Which lines in the data below contain the word "computer"? Copy each of them.

Dataset records
++++++++

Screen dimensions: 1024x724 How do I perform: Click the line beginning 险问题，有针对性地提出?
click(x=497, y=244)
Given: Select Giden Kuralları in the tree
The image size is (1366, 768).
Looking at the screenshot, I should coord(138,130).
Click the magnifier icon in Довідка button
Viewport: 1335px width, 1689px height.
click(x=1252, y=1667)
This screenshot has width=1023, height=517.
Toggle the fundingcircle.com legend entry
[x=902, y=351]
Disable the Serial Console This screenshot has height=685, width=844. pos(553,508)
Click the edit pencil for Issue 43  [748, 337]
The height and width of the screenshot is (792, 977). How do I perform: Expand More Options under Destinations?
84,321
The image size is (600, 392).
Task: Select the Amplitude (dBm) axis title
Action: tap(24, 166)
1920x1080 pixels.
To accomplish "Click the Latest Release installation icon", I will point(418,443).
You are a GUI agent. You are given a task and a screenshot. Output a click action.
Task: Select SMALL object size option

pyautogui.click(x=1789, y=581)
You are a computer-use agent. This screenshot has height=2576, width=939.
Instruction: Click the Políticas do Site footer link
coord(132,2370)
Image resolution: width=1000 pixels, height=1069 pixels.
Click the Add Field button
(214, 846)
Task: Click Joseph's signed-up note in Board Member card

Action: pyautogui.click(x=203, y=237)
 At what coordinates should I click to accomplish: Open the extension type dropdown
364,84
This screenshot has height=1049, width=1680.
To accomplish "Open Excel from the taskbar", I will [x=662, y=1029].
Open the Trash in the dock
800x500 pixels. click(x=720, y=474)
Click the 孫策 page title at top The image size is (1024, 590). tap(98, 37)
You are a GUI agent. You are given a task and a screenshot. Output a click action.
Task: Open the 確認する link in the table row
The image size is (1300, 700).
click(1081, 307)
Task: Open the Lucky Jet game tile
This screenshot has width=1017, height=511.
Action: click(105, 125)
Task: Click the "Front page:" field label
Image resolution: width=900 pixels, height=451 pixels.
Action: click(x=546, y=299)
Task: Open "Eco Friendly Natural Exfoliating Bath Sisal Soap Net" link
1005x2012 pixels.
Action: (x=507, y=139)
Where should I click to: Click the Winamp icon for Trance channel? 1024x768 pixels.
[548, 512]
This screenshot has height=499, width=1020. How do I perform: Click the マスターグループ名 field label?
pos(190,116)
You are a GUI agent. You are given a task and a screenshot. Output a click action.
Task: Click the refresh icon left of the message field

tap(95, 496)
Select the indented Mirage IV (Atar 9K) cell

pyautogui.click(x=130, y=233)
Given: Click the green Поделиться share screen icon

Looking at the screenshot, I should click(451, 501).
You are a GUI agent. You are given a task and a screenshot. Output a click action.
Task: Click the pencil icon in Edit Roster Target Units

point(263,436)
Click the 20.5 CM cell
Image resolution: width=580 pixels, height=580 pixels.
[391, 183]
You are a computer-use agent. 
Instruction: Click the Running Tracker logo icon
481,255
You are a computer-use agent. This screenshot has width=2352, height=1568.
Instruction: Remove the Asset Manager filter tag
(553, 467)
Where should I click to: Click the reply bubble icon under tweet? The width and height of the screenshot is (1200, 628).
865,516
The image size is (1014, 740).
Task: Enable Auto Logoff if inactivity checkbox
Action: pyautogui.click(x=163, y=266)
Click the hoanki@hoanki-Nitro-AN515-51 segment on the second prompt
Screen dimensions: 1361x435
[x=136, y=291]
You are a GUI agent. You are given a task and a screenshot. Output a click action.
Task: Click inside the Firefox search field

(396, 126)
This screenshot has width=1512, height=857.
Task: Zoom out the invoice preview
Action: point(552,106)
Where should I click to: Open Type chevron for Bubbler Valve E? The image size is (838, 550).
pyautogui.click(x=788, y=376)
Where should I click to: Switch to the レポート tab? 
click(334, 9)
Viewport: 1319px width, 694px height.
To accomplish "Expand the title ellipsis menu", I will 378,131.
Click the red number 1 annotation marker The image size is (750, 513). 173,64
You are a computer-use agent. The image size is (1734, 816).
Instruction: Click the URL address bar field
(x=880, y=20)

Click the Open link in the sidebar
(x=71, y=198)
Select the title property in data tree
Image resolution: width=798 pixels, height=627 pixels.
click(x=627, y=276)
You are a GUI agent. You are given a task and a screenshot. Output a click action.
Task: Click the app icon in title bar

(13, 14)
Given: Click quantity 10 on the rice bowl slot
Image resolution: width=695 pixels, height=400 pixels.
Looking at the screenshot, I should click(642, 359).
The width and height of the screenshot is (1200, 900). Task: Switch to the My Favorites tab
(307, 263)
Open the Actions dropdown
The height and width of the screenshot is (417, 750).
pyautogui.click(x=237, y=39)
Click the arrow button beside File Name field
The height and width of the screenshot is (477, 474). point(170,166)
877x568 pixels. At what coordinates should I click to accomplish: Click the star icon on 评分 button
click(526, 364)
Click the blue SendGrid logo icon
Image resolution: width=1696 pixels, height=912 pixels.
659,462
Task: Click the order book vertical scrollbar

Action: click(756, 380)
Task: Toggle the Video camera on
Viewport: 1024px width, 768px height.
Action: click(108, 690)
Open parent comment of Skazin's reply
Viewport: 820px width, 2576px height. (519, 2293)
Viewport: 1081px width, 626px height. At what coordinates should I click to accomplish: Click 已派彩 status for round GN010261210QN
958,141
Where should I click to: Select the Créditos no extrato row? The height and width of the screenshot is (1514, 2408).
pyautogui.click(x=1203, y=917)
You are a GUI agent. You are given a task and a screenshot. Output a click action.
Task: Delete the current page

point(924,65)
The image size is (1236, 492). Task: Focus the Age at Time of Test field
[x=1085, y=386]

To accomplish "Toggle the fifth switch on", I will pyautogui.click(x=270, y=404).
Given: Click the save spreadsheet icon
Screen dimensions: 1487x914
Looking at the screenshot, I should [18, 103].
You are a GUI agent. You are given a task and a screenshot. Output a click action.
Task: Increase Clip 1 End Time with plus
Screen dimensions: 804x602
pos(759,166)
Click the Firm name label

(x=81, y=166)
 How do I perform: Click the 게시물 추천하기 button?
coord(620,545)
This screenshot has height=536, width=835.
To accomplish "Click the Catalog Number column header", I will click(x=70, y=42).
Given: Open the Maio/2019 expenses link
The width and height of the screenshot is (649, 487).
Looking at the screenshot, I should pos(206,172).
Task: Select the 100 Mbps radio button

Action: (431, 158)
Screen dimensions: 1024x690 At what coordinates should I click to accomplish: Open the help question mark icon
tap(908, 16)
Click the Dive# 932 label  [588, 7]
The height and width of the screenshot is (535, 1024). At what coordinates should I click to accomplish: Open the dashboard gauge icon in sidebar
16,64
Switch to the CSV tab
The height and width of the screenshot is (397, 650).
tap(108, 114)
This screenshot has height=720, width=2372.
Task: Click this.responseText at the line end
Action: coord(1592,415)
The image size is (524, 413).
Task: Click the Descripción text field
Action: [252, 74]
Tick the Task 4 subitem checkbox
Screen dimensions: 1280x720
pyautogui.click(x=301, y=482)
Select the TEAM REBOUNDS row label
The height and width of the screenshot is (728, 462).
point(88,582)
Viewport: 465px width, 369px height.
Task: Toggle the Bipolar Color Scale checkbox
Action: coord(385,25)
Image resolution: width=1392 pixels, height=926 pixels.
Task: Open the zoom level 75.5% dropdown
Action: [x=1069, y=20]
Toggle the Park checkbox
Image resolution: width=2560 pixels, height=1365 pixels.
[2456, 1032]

++++++++

▸ SOLVED PROBLEM:
You are a computer-use agent. This screenshot has height=2576, width=939.
You are a computer-use agent. 
You are a computer-use agent. This screenshot has width=2352, height=1568.
You are a computer-use agent. The image size is (1734, 816).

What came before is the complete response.